Segment Start: Listed entries
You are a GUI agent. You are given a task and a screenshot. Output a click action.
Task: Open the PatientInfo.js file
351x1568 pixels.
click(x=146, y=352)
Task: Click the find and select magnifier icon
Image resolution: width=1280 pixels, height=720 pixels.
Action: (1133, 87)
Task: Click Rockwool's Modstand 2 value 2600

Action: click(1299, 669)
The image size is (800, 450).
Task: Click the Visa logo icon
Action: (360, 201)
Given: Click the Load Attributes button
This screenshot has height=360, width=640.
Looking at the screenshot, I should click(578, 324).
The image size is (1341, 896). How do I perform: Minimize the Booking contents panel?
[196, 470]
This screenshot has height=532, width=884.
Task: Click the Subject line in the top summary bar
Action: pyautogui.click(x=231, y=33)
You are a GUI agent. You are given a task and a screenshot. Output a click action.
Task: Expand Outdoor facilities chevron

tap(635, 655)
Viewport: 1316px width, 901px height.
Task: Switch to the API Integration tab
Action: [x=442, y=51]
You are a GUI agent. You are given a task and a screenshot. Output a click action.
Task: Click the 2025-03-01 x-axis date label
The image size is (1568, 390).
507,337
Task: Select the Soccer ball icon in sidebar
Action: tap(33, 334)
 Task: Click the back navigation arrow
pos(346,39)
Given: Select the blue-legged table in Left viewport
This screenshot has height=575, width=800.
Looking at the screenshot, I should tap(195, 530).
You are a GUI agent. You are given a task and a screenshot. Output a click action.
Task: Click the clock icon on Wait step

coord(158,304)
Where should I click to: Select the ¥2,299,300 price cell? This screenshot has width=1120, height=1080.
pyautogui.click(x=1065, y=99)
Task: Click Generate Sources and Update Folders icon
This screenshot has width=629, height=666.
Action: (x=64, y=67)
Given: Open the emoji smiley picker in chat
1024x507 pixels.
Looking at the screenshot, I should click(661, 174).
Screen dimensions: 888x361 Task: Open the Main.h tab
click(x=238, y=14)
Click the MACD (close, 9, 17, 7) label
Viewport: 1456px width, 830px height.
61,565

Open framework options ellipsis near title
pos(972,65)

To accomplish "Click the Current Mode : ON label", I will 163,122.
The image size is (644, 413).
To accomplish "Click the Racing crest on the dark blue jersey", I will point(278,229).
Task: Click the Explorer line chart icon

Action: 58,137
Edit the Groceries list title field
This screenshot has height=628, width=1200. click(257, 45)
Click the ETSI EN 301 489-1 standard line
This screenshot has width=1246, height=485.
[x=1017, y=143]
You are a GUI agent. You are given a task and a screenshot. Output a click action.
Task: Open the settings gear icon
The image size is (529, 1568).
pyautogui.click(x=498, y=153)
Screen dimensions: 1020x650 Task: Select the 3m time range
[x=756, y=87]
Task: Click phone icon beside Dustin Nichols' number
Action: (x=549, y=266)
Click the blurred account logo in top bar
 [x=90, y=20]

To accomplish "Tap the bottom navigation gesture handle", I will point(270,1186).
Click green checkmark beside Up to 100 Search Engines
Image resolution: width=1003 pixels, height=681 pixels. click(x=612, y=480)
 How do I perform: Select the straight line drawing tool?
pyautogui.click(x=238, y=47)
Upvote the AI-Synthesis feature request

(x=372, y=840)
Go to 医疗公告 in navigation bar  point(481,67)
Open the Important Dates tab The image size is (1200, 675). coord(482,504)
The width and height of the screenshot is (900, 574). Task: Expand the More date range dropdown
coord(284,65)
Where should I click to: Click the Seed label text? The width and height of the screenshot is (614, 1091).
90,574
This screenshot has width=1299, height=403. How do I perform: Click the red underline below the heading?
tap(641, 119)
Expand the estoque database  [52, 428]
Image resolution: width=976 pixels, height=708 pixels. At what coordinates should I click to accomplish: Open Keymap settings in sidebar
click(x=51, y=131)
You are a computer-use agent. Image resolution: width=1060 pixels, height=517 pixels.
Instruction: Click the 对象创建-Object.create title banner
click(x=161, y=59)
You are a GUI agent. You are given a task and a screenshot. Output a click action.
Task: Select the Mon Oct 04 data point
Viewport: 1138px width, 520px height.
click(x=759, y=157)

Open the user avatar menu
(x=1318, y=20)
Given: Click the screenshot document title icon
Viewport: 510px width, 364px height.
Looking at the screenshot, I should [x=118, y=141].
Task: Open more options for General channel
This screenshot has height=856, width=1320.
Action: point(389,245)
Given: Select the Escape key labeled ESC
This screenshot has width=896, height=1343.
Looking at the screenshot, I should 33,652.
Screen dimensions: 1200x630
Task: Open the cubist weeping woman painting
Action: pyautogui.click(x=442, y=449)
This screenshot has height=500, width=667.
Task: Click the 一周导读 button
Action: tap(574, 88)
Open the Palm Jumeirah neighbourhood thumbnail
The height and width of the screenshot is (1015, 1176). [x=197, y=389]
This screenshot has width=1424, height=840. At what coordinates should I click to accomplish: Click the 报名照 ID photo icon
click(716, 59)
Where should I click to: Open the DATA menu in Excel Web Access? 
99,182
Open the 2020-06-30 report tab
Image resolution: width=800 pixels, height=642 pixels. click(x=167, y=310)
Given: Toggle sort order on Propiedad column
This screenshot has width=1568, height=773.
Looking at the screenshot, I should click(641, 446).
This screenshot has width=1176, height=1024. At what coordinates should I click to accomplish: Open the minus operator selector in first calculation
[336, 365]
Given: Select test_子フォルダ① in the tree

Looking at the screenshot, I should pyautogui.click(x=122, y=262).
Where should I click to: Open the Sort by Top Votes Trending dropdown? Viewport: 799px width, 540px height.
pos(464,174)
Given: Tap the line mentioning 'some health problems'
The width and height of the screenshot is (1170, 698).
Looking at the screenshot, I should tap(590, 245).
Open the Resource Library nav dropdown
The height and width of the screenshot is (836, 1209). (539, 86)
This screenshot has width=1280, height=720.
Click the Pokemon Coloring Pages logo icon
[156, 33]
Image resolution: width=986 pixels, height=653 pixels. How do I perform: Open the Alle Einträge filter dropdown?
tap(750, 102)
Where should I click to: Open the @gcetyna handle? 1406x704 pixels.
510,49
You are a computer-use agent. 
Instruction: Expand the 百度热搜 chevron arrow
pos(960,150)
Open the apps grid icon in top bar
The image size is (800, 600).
Segment End: Listed entries
- **What the exercise asks**: Copy out the lines above exactly, beginning at the one that contains "This screenshot has width=1299, height=403." and ending at the one that contains "Expand the estoque".

- **Written answer**:
This screenshot has width=1299, height=403. How do I perform: Click the red underline below the heading?
tap(641, 119)
Expand the estoque database  [52, 428]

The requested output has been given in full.